§ **What you should do**:
Could the lines from the line bearing "You are a computer-use" to the end of the records below be copied exactly, with the pictures left out and no other lines added?
====== Records for processing
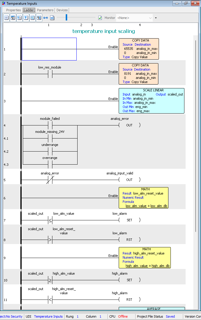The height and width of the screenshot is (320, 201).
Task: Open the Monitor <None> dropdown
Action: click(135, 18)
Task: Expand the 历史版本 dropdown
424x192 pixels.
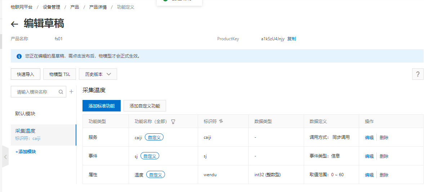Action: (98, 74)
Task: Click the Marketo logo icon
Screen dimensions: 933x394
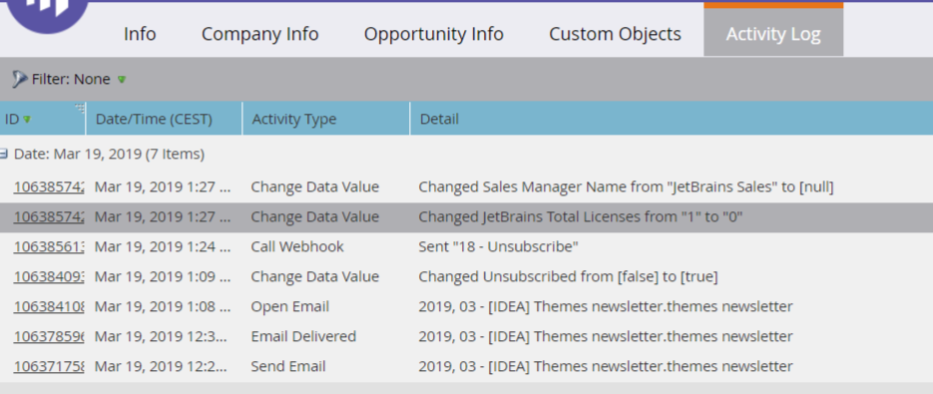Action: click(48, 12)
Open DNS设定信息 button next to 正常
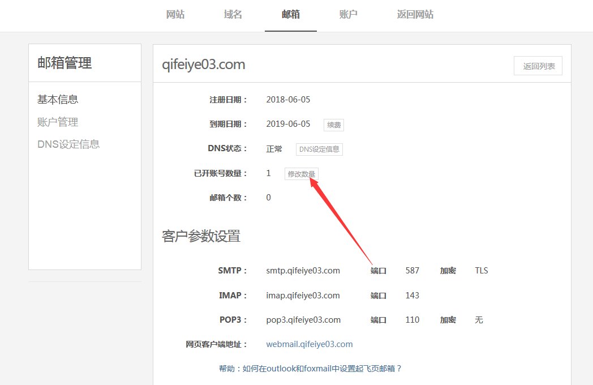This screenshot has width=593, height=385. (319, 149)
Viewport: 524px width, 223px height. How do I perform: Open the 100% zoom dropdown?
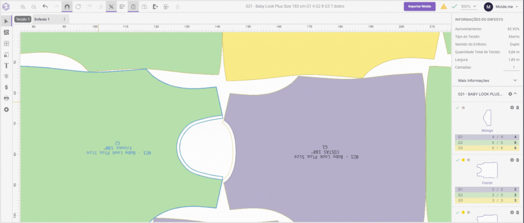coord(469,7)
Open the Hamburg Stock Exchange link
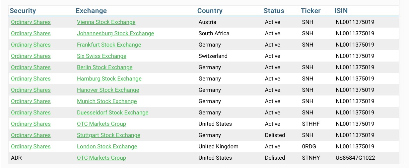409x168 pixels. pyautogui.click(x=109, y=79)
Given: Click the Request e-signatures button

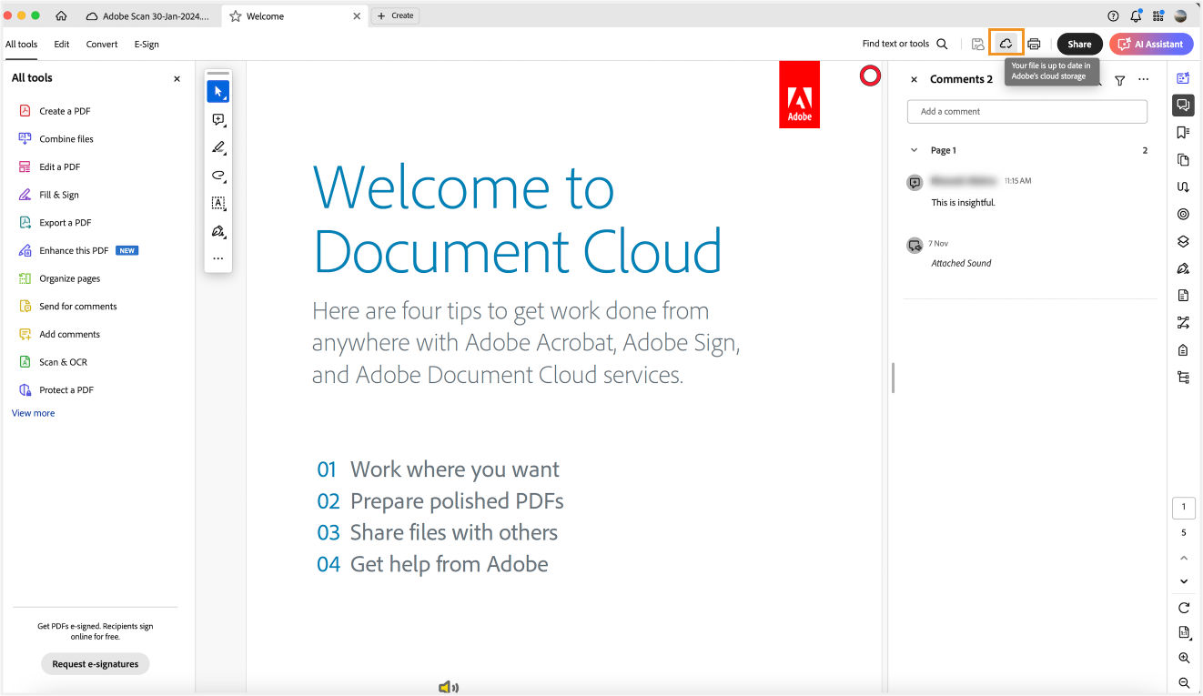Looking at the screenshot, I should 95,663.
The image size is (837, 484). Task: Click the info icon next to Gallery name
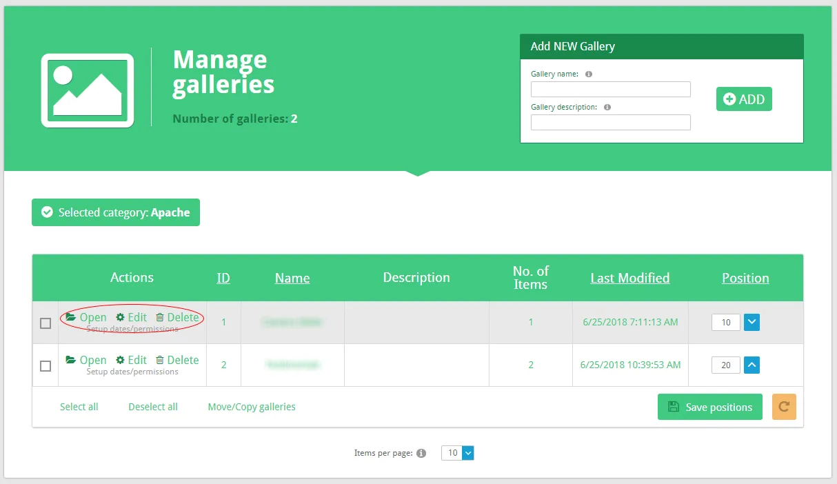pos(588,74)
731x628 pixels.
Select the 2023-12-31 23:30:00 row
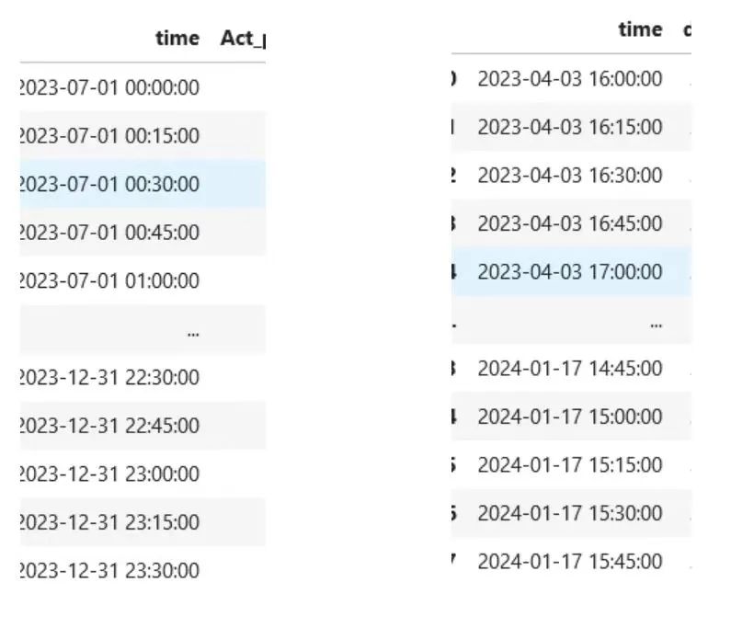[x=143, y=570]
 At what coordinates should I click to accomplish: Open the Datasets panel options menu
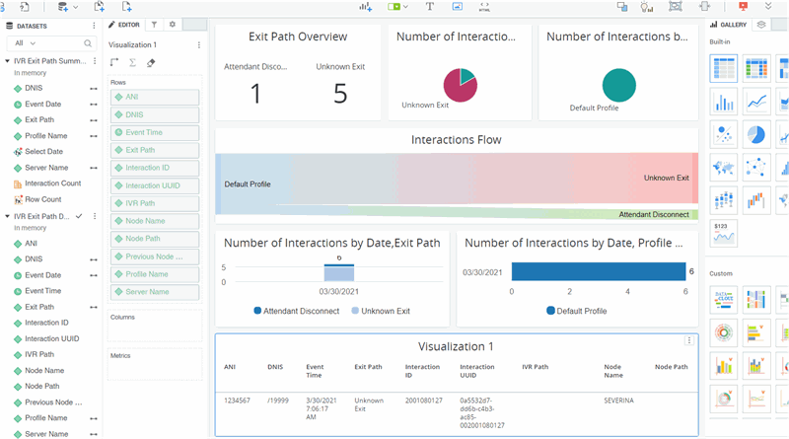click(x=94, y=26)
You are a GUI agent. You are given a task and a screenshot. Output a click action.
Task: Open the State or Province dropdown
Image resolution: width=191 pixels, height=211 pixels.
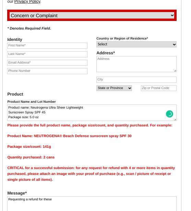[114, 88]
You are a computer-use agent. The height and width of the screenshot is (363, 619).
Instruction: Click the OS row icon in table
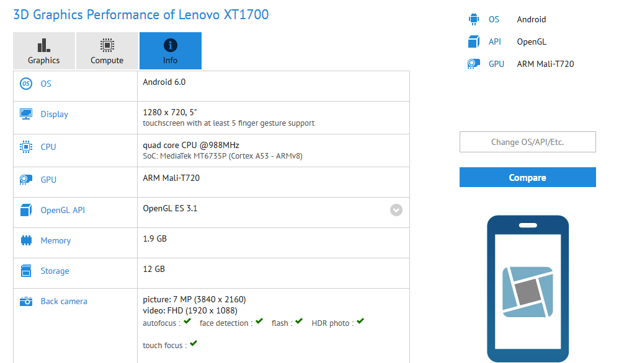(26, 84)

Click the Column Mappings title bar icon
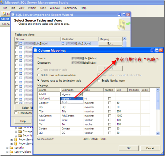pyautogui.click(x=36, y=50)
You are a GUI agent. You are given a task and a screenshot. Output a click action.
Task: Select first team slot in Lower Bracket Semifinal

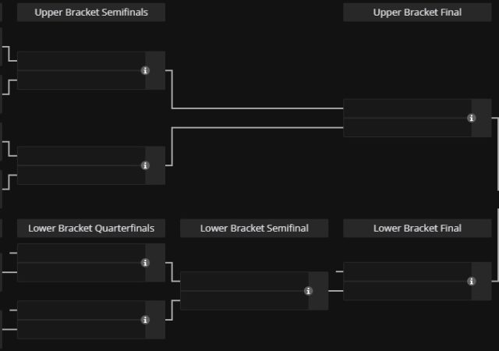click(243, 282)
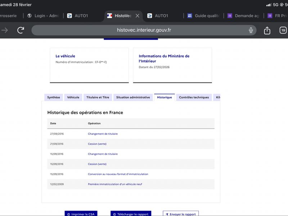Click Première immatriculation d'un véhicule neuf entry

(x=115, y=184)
============
§ **Answer for this exercise**:
You are a computer-use agent. The height and width of the screenshot is (363, 619).
Instruction: Click the OS row icon in table
(26, 84)

Click the Column Mappings title bar icon
pyautogui.click(x=36, y=50)
You are a GUI agent. You are given a task and a screenshot. Output a click action.
Task: Select first team slot in Lower Bracket Semifinal

click(243, 282)
Click Première immatriculation d'un véhicule neuf entry

(x=115, y=184)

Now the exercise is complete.